::: DATA
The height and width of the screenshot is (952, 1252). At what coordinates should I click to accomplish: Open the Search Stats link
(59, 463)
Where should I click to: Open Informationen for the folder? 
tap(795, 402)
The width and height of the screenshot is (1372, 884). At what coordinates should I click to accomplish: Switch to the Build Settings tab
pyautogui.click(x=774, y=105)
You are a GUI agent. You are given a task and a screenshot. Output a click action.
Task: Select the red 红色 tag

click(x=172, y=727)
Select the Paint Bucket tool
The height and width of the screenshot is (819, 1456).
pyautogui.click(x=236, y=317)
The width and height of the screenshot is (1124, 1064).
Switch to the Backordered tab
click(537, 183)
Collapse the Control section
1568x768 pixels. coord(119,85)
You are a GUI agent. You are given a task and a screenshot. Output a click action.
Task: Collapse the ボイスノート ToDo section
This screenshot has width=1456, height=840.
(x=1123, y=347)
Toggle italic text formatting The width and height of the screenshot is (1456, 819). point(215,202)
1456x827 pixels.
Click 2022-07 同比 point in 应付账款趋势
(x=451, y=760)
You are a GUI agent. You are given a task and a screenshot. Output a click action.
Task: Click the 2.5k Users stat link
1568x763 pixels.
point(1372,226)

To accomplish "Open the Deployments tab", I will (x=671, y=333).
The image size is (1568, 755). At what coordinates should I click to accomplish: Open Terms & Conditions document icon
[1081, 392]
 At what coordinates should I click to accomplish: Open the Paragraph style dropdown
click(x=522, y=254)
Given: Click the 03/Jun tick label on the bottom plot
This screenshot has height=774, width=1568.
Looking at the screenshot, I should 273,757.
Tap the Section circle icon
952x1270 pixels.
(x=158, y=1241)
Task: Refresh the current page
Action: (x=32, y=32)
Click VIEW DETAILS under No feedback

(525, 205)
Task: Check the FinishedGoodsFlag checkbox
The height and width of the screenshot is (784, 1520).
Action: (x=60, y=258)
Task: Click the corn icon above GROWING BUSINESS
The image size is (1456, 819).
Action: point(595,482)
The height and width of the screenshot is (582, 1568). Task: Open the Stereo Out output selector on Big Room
::::::
(ACTIVITY)
Every entry must appear in the answer exactly as written.

(COMPLETED TASK)
The height and width of the screenshot is (952, 1252). At what coordinates should I click to accomplish: Open the Search Stats link
(59, 463)
Where should I click to: Open Informationen for the folder? 
tap(795, 402)
The width and height of the screenshot is (1372, 884). At what coordinates should I click to accomplish: Switch to the Build Settings tab
pyautogui.click(x=774, y=105)
You are a GUI agent. You are given a task and a screenshot. Output a click action.
Task: Select the red 红色 tag

click(x=172, y=727)
Select the Paint Bucket tool
The height and width of the screenshot is (819, 1456).
pyautogui.click(x=236, y=317)
The width and height of the screenshot is (1124, 1064).
Switch to the Backordered tab
click(537, 183)
Collapse the Control section
1568x768 pixels. coord(119,85)
You are a GUI agent. You are given a task and a screenshot. Output a click action.
Task: Collapse the ボイスノート ToDo section
This screenshot has width=1456, height=840.
(x=1123, y=347)
Toggle italic text formatting The width and height of the screenshot is (1456, 819). point(215,202)
1456x827 pixels.
Click 2022-07 同比 point in 应付账款趋势
(x=451, y=760)
You are a GUI agent. You are given a task and a screenshot. Output a click action.
Task: Click the 2.5k Users stat link
1568x763 pixels.
point(1372,226)

To accomplish "Open the Deployments tab", I will (x=671, y=333).
The image size is (1568, 755). At what coordinates should I click to accomplish: Open Terms & Conditions document icon
[1081, 392]
 At what coordinates should I click to accomplish: Open the Paragraph style dropdown
click(x=522, y=254)
Given: Click the 03/Jun tick label on the bottom plot
This screenshot has height=774, width=1568.
Looking at the screenshot, I should 273,757.
Tap the Section circle icon
952x1270 pixels.
(x=158, y=1241)
Task: Refresh the current page
Action: (x=32, y=32)
Click VIEW DETAILS under No feedback

(525, 205)
Task: Check the FinishedGoodsFlag checkbox
The height and width of the screenshot is (784, 1520).
Action: (x=60, y=258)
Task: Click the corn icon above GROWING BUSINESS
The image size is (1456, 819).
Action: point(595,482)
The height and width of the screenshot is (582, 1568). Task: Open the Stereo Out output selector on Big Room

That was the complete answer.